Burris tried to determine where the gas smell was coming from and even called a neighbor.
Burris, who suffered minor injuries, was in a room that was exposed to the destroyed house.
The force of the explosion caved in that side of the house, blew out some windows and even damaged the garage on the opposite side.
“Basically their roof is inside my house,” Williams said. The explosion pretty much destroyed her house too.
Williams said her sister was fine and suffered minor injuries.
The explosion spread debris around the yards of the houses in the immediate area. Broken glass was was everywhere in the street.
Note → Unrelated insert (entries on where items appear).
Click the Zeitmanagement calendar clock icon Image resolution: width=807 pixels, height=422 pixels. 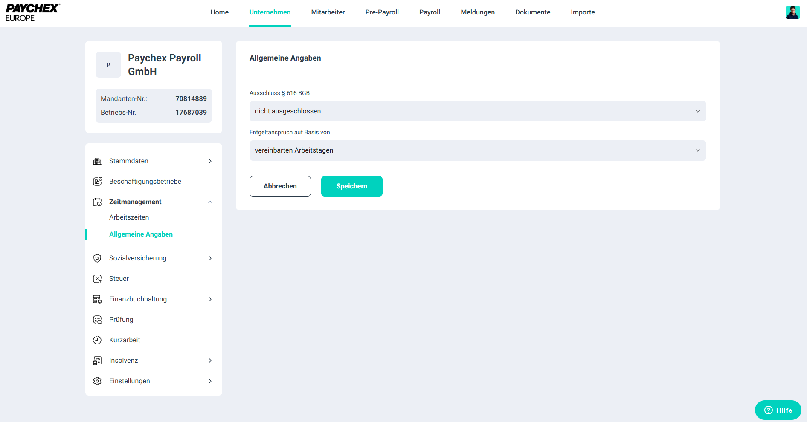(x=97, y=202)
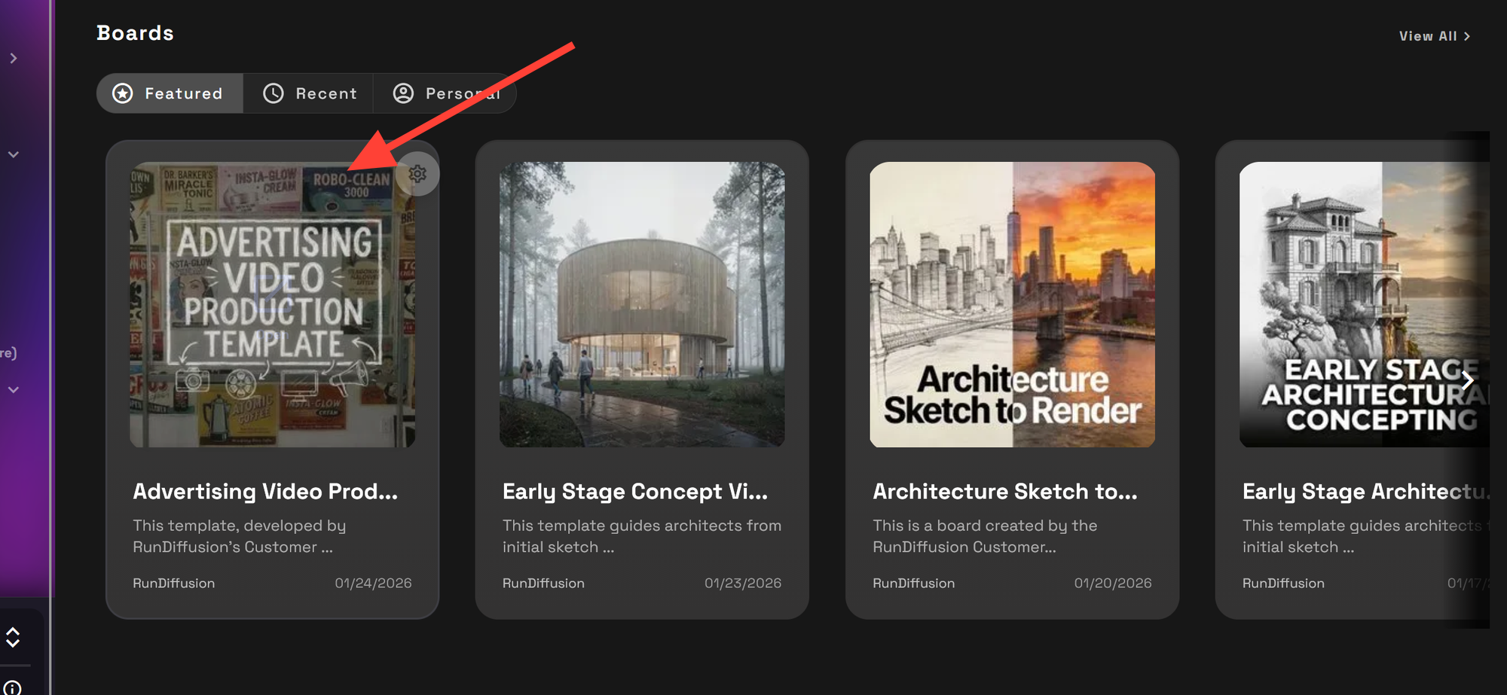
Task: Show the Personal boards tab
Action: (446, 93)
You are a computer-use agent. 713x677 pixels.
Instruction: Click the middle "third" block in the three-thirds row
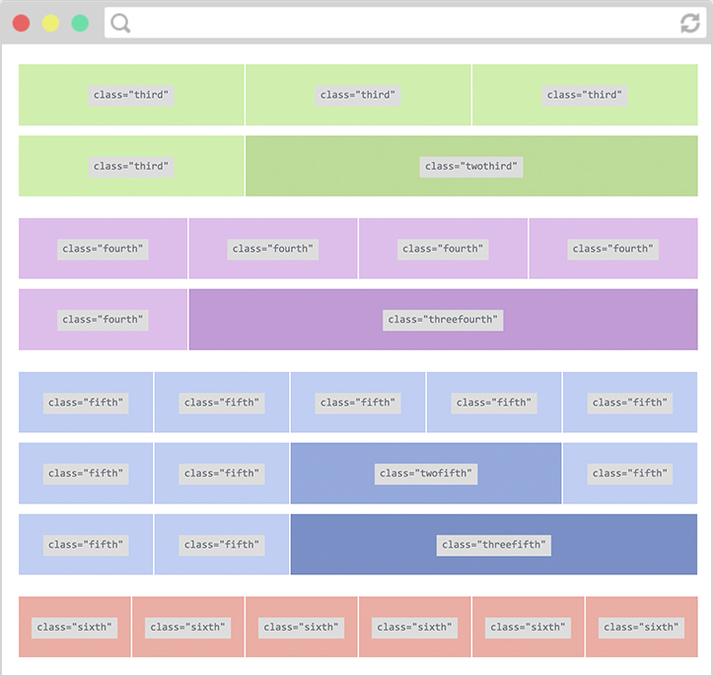click(358, 95)
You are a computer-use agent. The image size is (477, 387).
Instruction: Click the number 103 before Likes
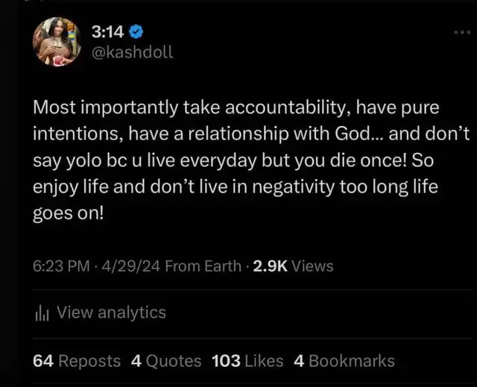226,361
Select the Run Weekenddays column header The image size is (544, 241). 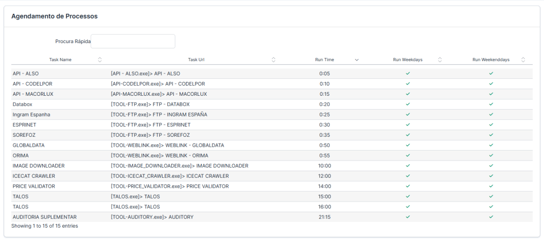tap(490, 60)
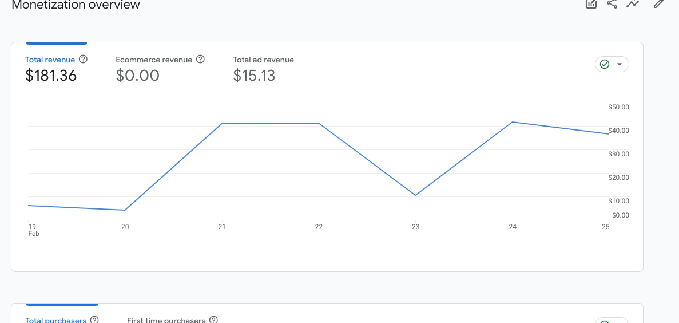Switch to Ecommerce revenue metric tab
The width and height of the screenshot is (679, 323).
[154, 60]
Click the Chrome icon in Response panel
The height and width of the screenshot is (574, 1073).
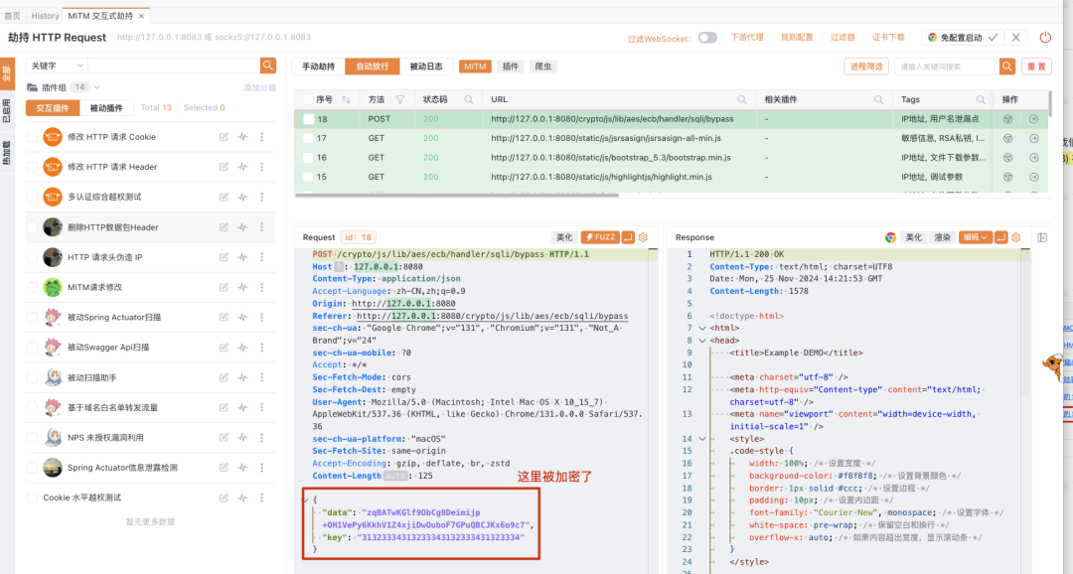pyautogui.click(x=890, y=237)
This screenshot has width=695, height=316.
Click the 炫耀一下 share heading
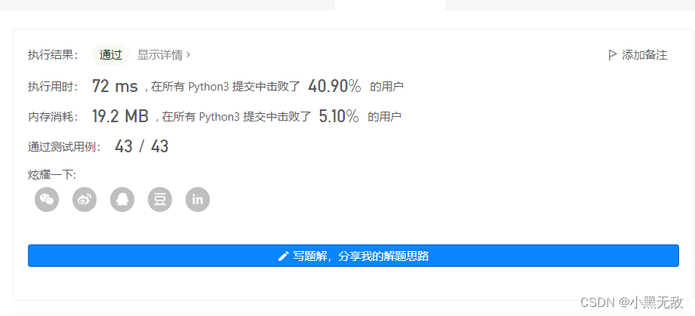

Students took snapshots of the rubble with their cellphones while they waited for a school bus.
Tevin Ersery, who lives about five doors down from the destroyed house, said he had stepped outside when the house exploded.
“As soon as I stepped into driveway, all you heard was a boom,” Ersery said. “You know it was like in a movie when something shrinks and all of a sudden it gets bigger and then there’s a loud boom.”
Ersery said he checked on family members’ doors who also live in the area to make sure they and others on the block were okay.
Ersery said he had never seen anything like it.
Ersery said he noticed a gas smell at 7 a.m. Wednesday when he had gotten up to go to work.
Idell McGuire, who lives in the neighborhood, told The Star she had called Missouri Gas Energy about noon to report the strong odor of natural gas.
The company sent a person who checked her house and two others, but not the one that blew up, she said.
Fire officials could not confirm Wednesday night whether natural gas caused the explosion.
“The house is pretty much flattened,” Kansas City Fire Chief Paul Berardi said. “It’s just a pile of sticks.”